Bundan 18 yıl önce, 1995 yılının 11 Temmuz gününde, insanlık hafızalardan asla silinemeyecek bir katliama tanık oldu. Bosna’da 1992-1995 yılları arasında yaşanan, Müslümanların ve Hırvatların etnik temizliğe uğradığı ve toplamda 100 bin kişinin hayatını kaybettiği savaşın en korkunç anları Srebrenitsa da yaşandı.Yugoslavya’nın çöküşünün ardından Sırpların 1992 yılında Bosna’da başlattıkları kıyım sonrası Birleşmiş Milletler bölgeye müdahale etmiş ve Srebrenitsa’nın da aralarında bulunduğu altı bölge "güvenli" ilan edilmişti.
İç savaş öncesi 24 bin civarı olan Srebrenitsa nüfusu, savaş sonrası 60 bine kadar çıktı. Müslüman halkın elindeki silahlar BM Barış Gücü tarafından "koruma" gerekçesiyle toplandı.
BM’nin güvenli bölge ilan etmesinden iki yıl sonra 1995’te Srebrenista, İkinci Dünya Savaşı’ndan bu yana Avrupa’nın gördüğü en büyük toplu katliama sahne oldu.
Ratko Mladiç komutasındaki Sırp ordusu bölgeye saldırılarını arttırdıktan sonra halk silahlarını geri istedi. BM’nin Hollandalı sorumlu komutanı Thom Karremans ise bu talebi reddetti. Bölgedeki Hollandalı askerler, Bosna’daki BM Barış Gücü komutanı Fransız generalden aldıkları emir sonrası bölgeyi bir gecede boşalttı.

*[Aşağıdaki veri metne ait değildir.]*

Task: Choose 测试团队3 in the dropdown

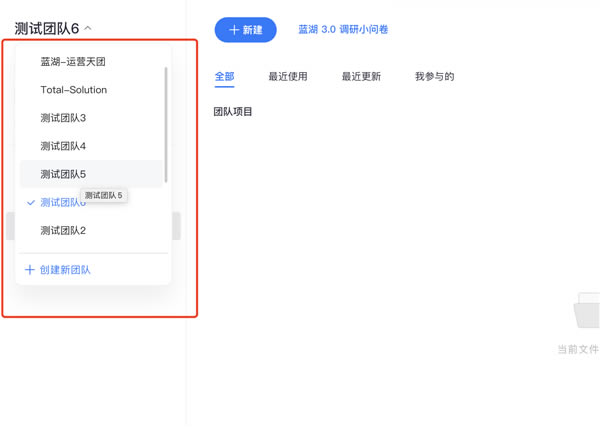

BM güçlerinin çekilmesinin ardından Ratko Mladiç komutanlığındaki Sırp ordusu bölgeye girdi; 8 bin Müslüman Boşnak erkek birkaç gün içinde sistematik işkenceden geçirilerek katledildi. Kadınlara ve küçük yaşta ki kız çocuklara aileleri önünde tecavüz edildi.
Çocuklarının ve kardeşlerinin önünde öldürülen insanların cenazeleri yine onlar tarafından toprağa verildi.

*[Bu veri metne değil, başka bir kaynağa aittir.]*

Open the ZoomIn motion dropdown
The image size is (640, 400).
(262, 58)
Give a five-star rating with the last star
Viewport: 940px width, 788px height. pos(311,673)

Bugün soykırımın 18'inci yıldönümü. Dünyanın dört bir yanında Srebrenitsa'da öldürülenlerin yası hala taptaze tutuluyor.
Kurbanların aileleri bir yandan kimlikleri tespit edilen sevdiklerini toprağa verebilmenin küçük de olsa huzurunu yaşarken bir yandan da Mladiç ve Radovan Karadziç gibi yanı sıra soykırım emrini veren komutanların birer birer uluslararası mahkemelerde yargılanmasıyla bir nebze olsun adalet duygusuna kavuşmak istiyor.